## SUPPLIED TEXT
====

Custom BioSequences types

If you're a developing your own Bioinformatics package or method, you may find that the reference implementation of concrete LongSequence types provided in this package are not optimal for your purposes.

This page describes the interfaces for BioSequences' core types for developers or other packages implementing their own sequence types or extending BioSequences functionality.

Implementing custom Alphabets

Recall the required methods that define the Alphabet interface.

To create an example custom alphabet, we need to create a singleton type, that implements a few methods in order to conform to the interface as described in the Alphabet documentation.

Let's do that for a restricted Amino Acid alphabet. We can test that it conforms to the interface with the BioSequences.has_interface function.

====

## DATASET SECTION
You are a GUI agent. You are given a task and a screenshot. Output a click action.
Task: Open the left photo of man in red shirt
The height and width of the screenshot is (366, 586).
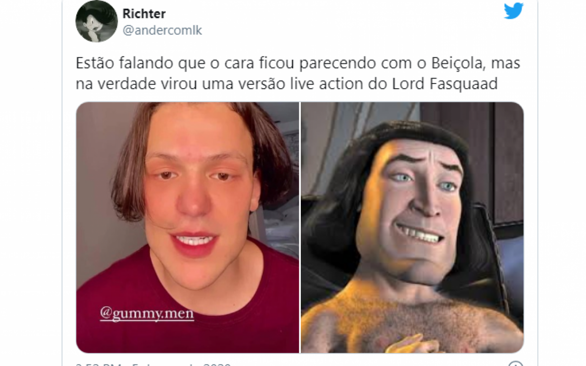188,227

====

## PROBLEMS AND TASKS
(A) Duplicate the stretch of the BioSequences page from "Custom BioSequences types" through "the Alphabet interface.".
(B) According to the BioSequences page, why must the singleton type for a custom alphabet implement a few methods? Answer in one to three sentences.
(C) Take the BioSequences page further, beginning after its final sentence.
The material is not needed here.

## THE ANSWERS
(A)
Custom BioSequences types

If you're a developing your own Bioinformatics package or method, you may find that the reference implementation of concrete LongSequence types provided in this package are not optimal for your purposes.

This page describes the interfaces for BioSequences' core types for developers or other packages implementing their own sequence types or extending BioSequences functionality.

Implementing custom Alphabets

Recall the required methods that define the Alphabet interface.

(B) The singleton type must implement those methods so that it conforms to the Alphabet interface as described in the Alphabet documentation.

(C)
julia> struct ReducedAAAlphabet <: Alphabet end

julia> Base.eltype(::Type{ReducedAAAlphabet}) = AminoAcid

julia> BioSequences.BitsPerSymbol(::ReducedAAAlphabet) = BioSequences.BitsPerSymbol{4}()

julia> function BioSequences.symbols(::ReducedAAAlphabet)
           (AA_L, AA_C, AA_A, AA_G, AA_S, AA_T, AA_P, AA_F,
            AA_W, AA_E, AA_D, AA_N, AA_Q, AA_K, AA_H, AA_M)
       end

julia> const (ENC_LUT, DEC_LUT) = let
           enc_lut = fill(0xff, length(alphabet(AminoAcid)))
           dec_lut = fill(AA_A, length(symbols(ReducedAAAlphabet())))
           for (i, aa) in enumerate(symbols(ReducedAAAlphabet()))
               enc_lut[reinterpret(UInt8, aa) + 0x01] = i - 1
               dec_lut[i] = aa
           end
           (Tuple(enc_lut), Tuple(dec_lut))
       end
((0x02, 0xff, 0x0b, 0x0a, 0x01, 0x0c, 0x09, 0x03, 0x0e, 0xff, 0x00, 0x0d, 0x0f, 0x07, 0x06, 0x04, 0x05, 0x08, 0xff, 0xff, 0xff, 0xff, 0xff, 0xff, 0xff, 0xff, 0xff, 0xff), (AA_L, AA_C, AA_A, AA_G, AA_S, AA_T, AA_P, AA_F, AA_W, AA_E, AA_D, AA_N, AA_Q, AA_K, AA_H, AA_M))

julia> function BioSequences.encode(::ReducedAAAlphabet, aa::AminoAcid)
           i = reinterpret(UInt8, aa) + 0x01
           (i ≥ length(ENC_LUT) || @inbounds ENC_LUT[i] === 0xff) && throw(DomainError(aa))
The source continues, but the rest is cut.